But the Jews who were in Susa gathered on the thirteenth day and on the fourteenth, and rested on the fifteenth day, making that a day of feasting and gladness. Therefore the Jews of the villages, who live in the open towns, hold the fourteenth day of the month of Adar as a day for gladness and feasting, a holiday on which they send gifts of food to one another.
Mordecai recorded these things, and sent letters to all the Jews who were in all the provinces of King Ahasuerus, both near and far, enjoining them that they should keep the fourteenth day of the month Adar and also the fifteenth day of the same month, year by year, as the days on which the Jews gained relief from their enemies, and as the month that had been turned for them from sorrow into gladness and from mourning into a holiday; that they should make them days of feasting and gladness, days for sending gifts of food to one another and presents to the poor. So the Jews adopted as a custom what they had begun to do, as Mordecai had written to them.
Haman son of Hammedatha the Agagite, the enemy of all the Jews, had plotted against the Jews to destroy them, and had cast Pur—that is, ‘the lot’—to crush and destroy them; but when Esther came before the king, he gave orders in writing that the wicked plot that he had devised against the Jews should come upon his own head, and that he and his sons should be hanged on the gallows. Therefore these days are called Purim, from the word Pur. Thus because of all that was written in this letter, and of what they had faced in this matter, and of what had happened to them, the Jews established and accepted as a custom for themselves and their descendants and all who joined them, that without fail they would continue to observe these two days every year, as it was written and at the time appointed. These days should be remembered and kept throughout every generation, in every family, province, and city; and these days of Purim should never fall into disuse among the Jews, nor should the commemoration of these days cease among their descendants.
Queen Esther daughter of Abihail, along with the Jew Mordecai, gave full written authority, confirming this second letter about Purim. Letters were sent wishing peace and security to all the Jews, to the one hundred and twenty-seven provinces of the kingdom of Ahasuerus, and giving orders that these days of Purim should be observed at their appointed seasons, as the Jew Mordecai and Queen Esther enjoined on the Jews, just as they had laid down for themselves and for their descendants regulations concerning their fasts and their lamentations. The command of Queen Esther fixed these practices of Purim, and it was recorded in writing.
King Ahasuerus laid tribute on the land and on the islands of the sea. All the acts of his power and might, and the full account of the high honour of Mordecai, to which the king advanced him, are they not written in the annals of the kings of Media and Persia? For Mordecai the Jew was next in rank to King Ahasuerus, and he was powerful among the Jews and popular with his many kindred, for he sought the good of his people and interceded for the welfare of all his descendants.
Twenty years ago I walked across a playground to collect my children from school.
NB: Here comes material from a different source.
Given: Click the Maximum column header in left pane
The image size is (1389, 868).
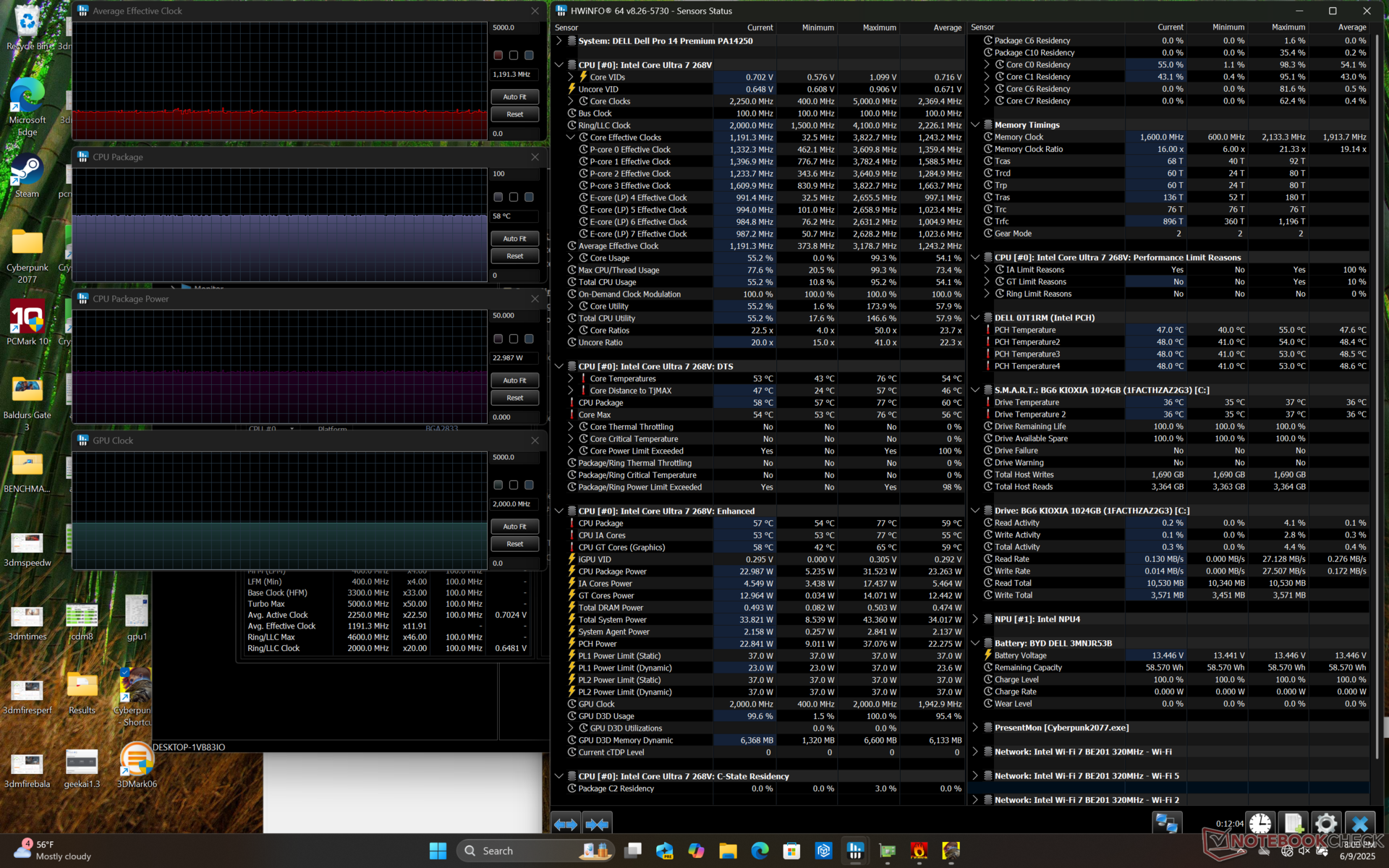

I was sure the plane crash in New York City was a tragic accident. Unfortunately, I was wrong. A beautiful autumn day on which 3000 people died, and many others were emotionally and physically scarred, became one with wide-ranging consequences for the whole world. How do we remember that day 20 years later?
In this passage the Jewish community is marking events that were a victory for them. The author is explaining what the celebration of Purim means. These verses remind me that humans need ritual to celebrate and mourn life events. These verses cause me to ask, how do we remember important events that shape our communities? It may be that we need to share joy or sadness together. Whatever the emotion, there are times we need rituals to remember life-changings events that shape us.
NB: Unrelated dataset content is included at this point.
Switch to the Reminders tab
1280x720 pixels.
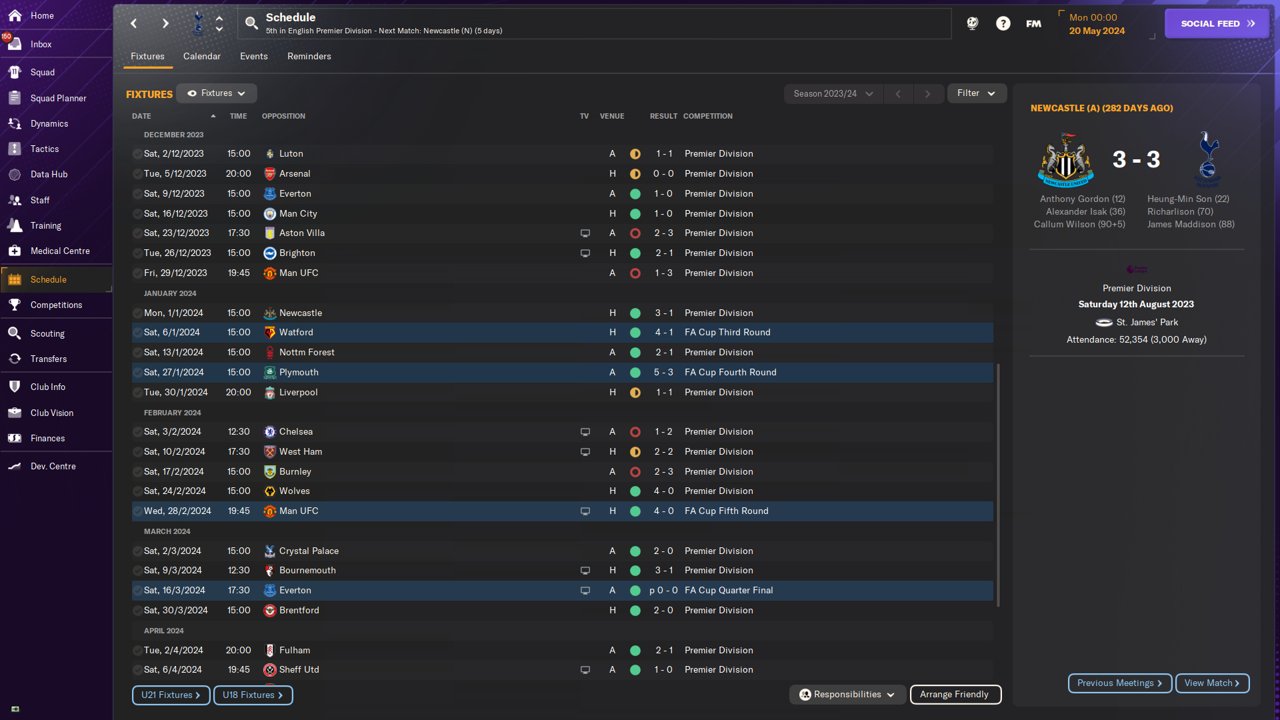[x=309, y=56]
A year after 9/11, I remember having a memorial service with local churches. We acknowledged how that event had changed those in New York and Pennsylvania, our communities, and our world. Two years ago I visited the memorial at Ground Zero in New York. I found myself deeply moved. Today, twenty years later, we may only pause for a few minutes, remembering the events of that day, the people involved, but not much else.
These last months have changed our lives. These last months have limited our ceremonies together. How can we name and mark the ways we have changed? How can we remember what we have lost and gained? How have we resumed ceremony and what ceremonies do we now find don’t fit who we are becoming?
Our world has changed and continues to change. How do we, like the Jewish community in Esther, create rituals to incorporate the ways we are changed? Our focus today is on the changes caused by the pandemic. Is your church creating a memorial to those who have died during the pandemic? Have you found a way to celebrate together under the new restrictions?
God, help us continue to grow with you. Help us face today with gratitude for the ways you have shaped us and open to the ways you continue to reveal yourself in our lives, in joyful moments and in painful moments. Guide us as we use ancient rituals and create new rituals to connect us to you and one another. Amen.
The Rev’d Martha McInnes, Minister, Cardiff and Penarth Pastorate.